Every /v1/* response carries the live request-counter values for your key. Use them to throttle client-side instead of waiting for a 429.

  • X-RateLimit-Tier — the tier that produced these limits.
  • X-RateLimit-Limit-Requests — your RPM cap.
  • X-RateLimit-Remaining-Requests — requests left in the current minute.
  • X-RateLimit-Reset-Requests — seconds until the current minute window resets.
  • Retry-After — only set on 429. Seconds to sleep before retrying.
example
curl -i https://caicaini.com/v1/messages \
  -H "Authorization: Bearer cai_api_YOUR_KEY" \
  -H "Content-Type: application/json" \
  -d '{"model":"caicaini/auto","max_tokens":50,"messages":[{"role":"user","content":"Hi"}]}'

# X-RateLimit-Tier:               pay_as_you_go
# X-RateLimit-Limit-Requests:     60
# X-RateLimit-Remaining-Requests: 59
# X-RateLimit-Reset-Requests:     42         # seconds until the window resets

When you exceed

Over the limit returns 429 with type rate_limit_error and a Retry-After header in seconds. The request is rejected before any provider call, so it does not consume credits.

response · 429
{
  "type": "error",
  "error": {
    "type": "rate_limit_error",
    "message": "Requests per minute exceeded for this key. Retry after 12s."
  }
}

Recommended backoff

Wrap calls in a small retry helper. Read Retry-After when present, fall back to exponential backoff with jitter when not. Cap retries at 4–6 attempts and a total wait around 30 seconds.

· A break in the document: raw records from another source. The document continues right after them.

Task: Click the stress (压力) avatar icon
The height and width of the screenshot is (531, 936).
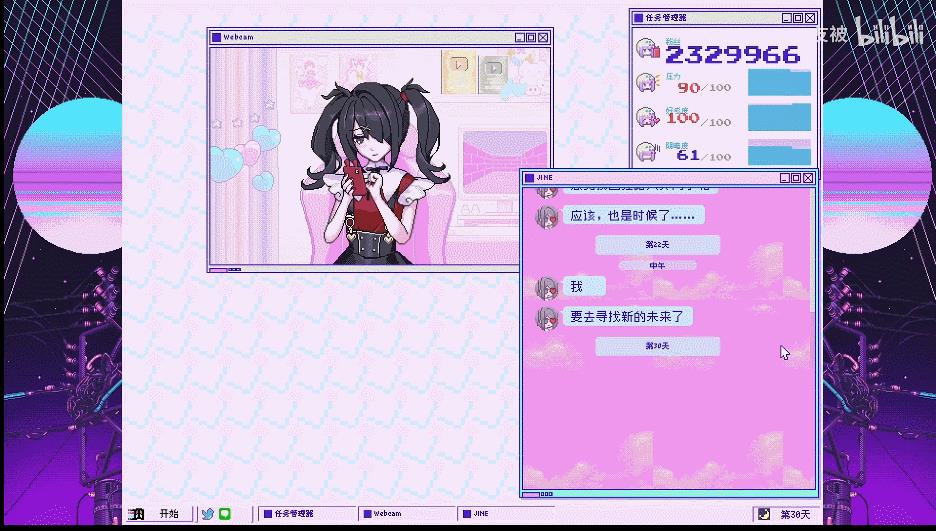Action: pyautogui.click(x=647, y=83)
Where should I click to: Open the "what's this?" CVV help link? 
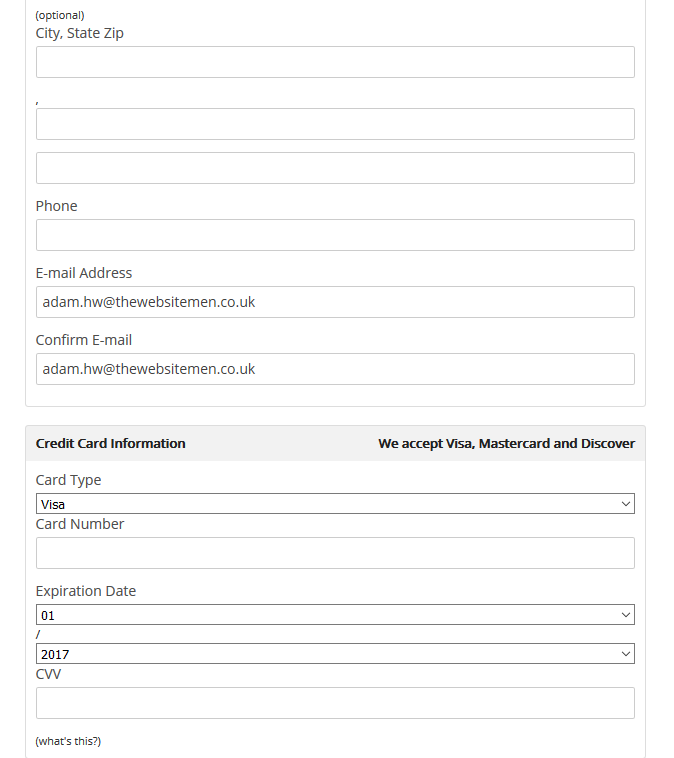(68, 741)
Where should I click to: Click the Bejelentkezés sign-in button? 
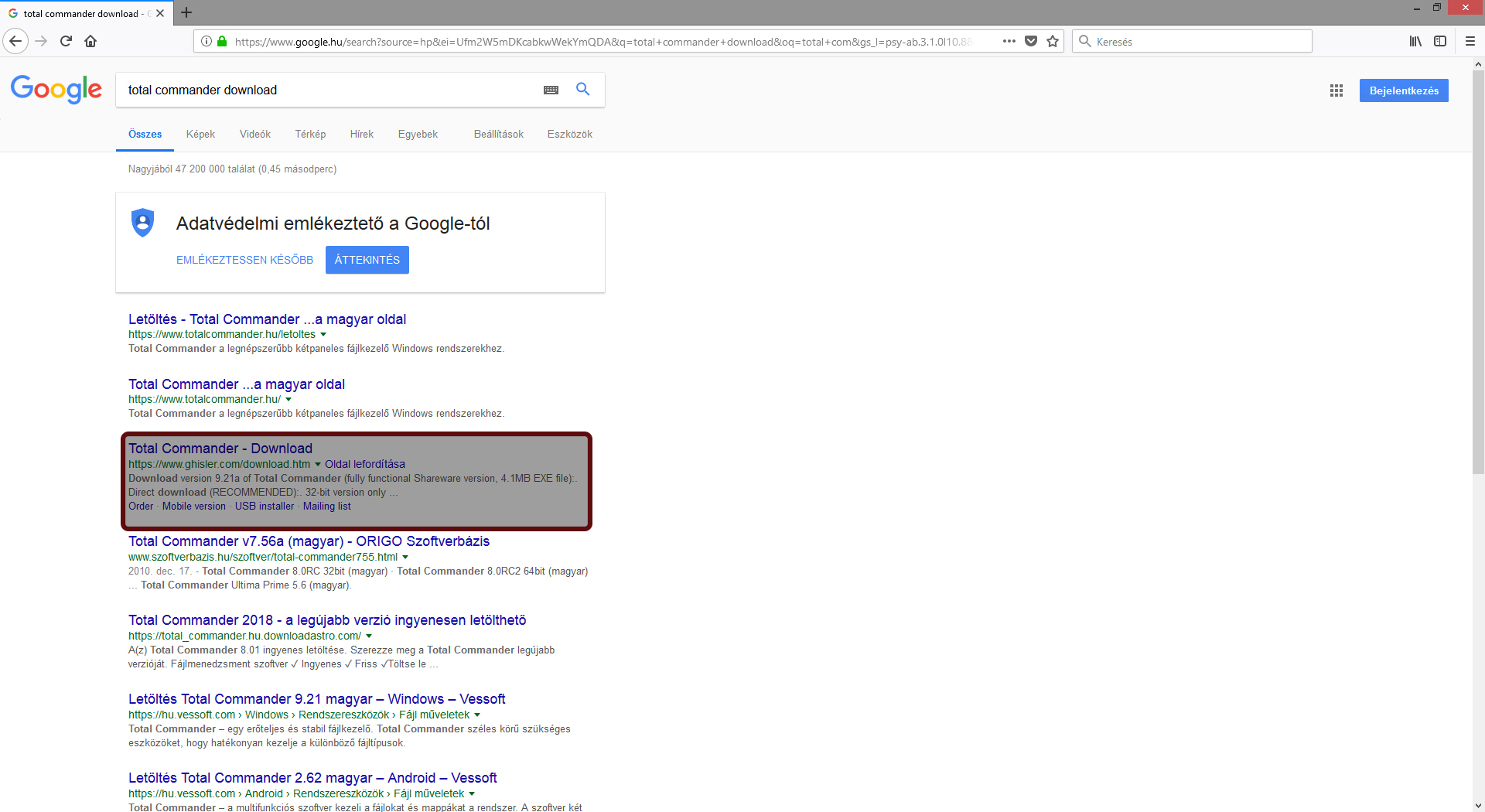1403,90
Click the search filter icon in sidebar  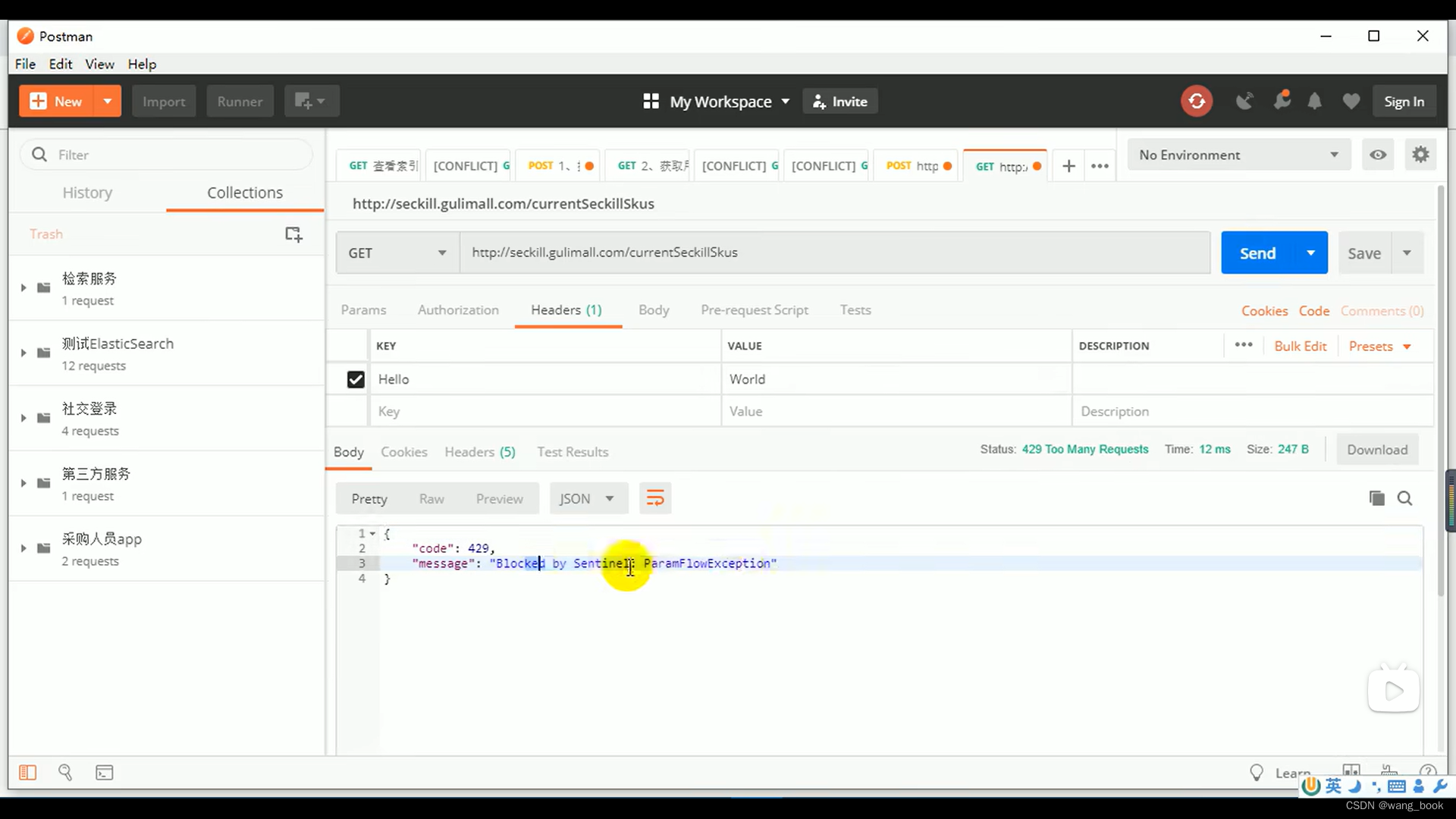(40, 155)
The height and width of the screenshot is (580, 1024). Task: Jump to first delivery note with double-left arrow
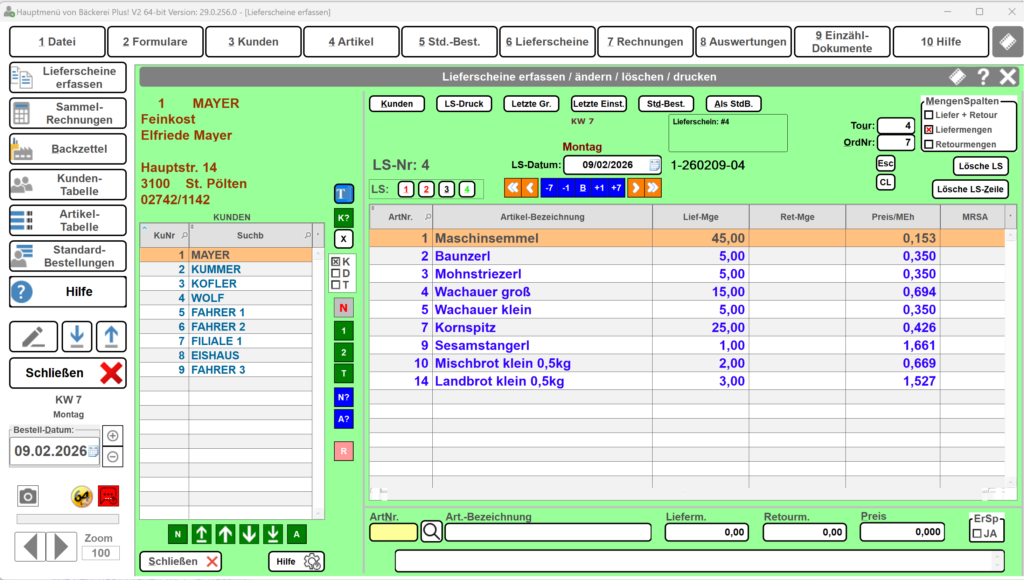pyautogui.click(x=512, y=188)
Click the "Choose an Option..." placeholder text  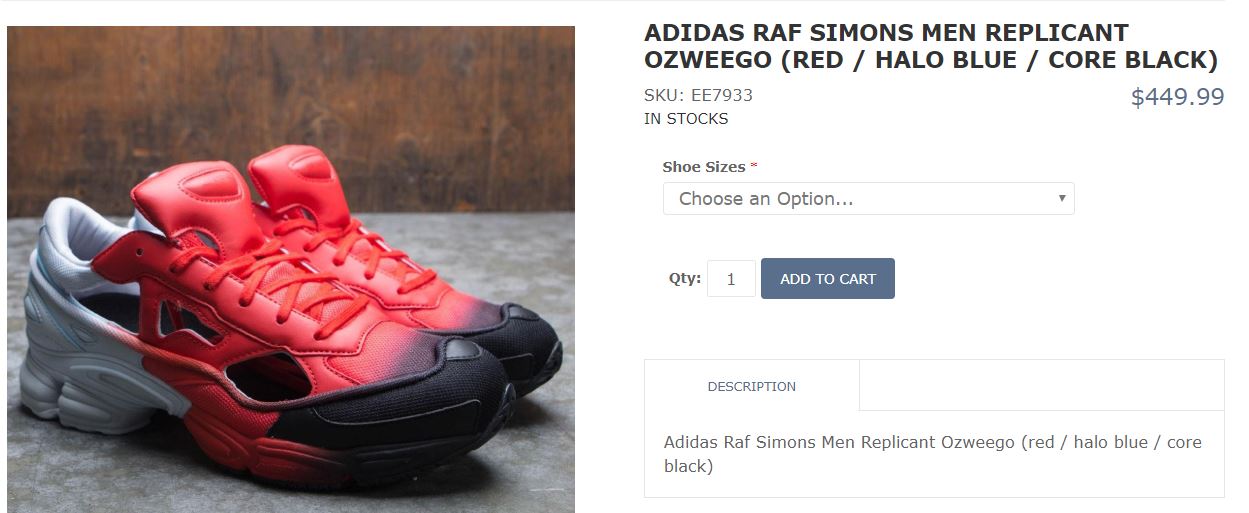pyautogui.click(x=766, y=198)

# bash one-liner that retries on 429 with exponential backoff
delay=1
for i in 1 2 3 4 5; do
  status=$(curl -s -o /tmp/body -w "%{http_code}" \
    -X POST https://caicaini.com/v1/messages \
    -H "Authorization: Bearer cai_api_YOUR_KEY" \
    -H "Content-Type: application/json" \
    -d '{"model":"caicaini/auto","max_tokens":50,"messages":[{"role":"user","content":"Hi"}]}')
  if [ "$status" != "429" ]; then cat /tmp/body; exit 0; fi
  sleep "$delay"
  delay=$((delay * 2))
done
echo "rate-limited after retries" >&2
exit 1

Insufficient credits is a separate signal

Out-of-credits returns 402 with type insufficient_quota. Do not retry — it will not pass until your balance goes up. Catch the 402 explicitly, alert your operator, and pause the job. See Errors for the full table of error types.